Stored items:
+-------+
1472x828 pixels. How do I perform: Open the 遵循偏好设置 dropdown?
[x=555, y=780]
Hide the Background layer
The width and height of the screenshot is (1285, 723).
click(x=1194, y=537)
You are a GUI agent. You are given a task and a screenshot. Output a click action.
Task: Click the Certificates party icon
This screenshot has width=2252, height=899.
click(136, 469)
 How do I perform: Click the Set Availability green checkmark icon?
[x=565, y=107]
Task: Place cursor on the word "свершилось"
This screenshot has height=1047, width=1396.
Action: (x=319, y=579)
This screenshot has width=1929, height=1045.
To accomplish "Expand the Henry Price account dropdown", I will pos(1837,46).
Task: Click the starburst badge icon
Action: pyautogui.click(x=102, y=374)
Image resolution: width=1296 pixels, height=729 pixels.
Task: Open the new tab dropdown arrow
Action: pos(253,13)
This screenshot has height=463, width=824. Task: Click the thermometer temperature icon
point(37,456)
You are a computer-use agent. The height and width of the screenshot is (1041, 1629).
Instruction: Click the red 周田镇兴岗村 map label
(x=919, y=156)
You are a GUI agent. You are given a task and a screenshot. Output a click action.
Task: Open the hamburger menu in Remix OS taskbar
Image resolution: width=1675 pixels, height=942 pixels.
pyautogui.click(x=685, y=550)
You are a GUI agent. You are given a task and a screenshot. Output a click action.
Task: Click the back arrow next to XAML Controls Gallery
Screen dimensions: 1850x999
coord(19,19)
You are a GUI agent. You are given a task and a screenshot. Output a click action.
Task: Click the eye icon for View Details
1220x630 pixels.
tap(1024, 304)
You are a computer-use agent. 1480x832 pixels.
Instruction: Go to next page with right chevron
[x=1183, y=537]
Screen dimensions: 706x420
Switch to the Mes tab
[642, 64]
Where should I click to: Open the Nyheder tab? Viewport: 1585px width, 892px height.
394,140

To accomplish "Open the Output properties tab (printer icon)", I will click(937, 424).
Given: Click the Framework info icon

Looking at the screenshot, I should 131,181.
+-------+
ASSIGNMENT: An exact copy is needed of the lines from the one containing "You are a computer-use agent. 1480x832" through the end of the records.

SOLUTION FOR THIS TASK:
You are a computer-use agent. 1480x832 pixels.
Instruction: Go to next page with right chevron
[x=1183, y=537]
Screen dimensions: 706x420
Switch to the Mes tab
[642, 64]
Where should I click to: Open the Nyheder tab? Viewport: 1585px width, 892px height.
394,140

To accomplish "Open the Output properties tab (printer icon)", I will click(937, 424).
Given: Click the Framework info icon

Looking at the screenshot, I should 131,181.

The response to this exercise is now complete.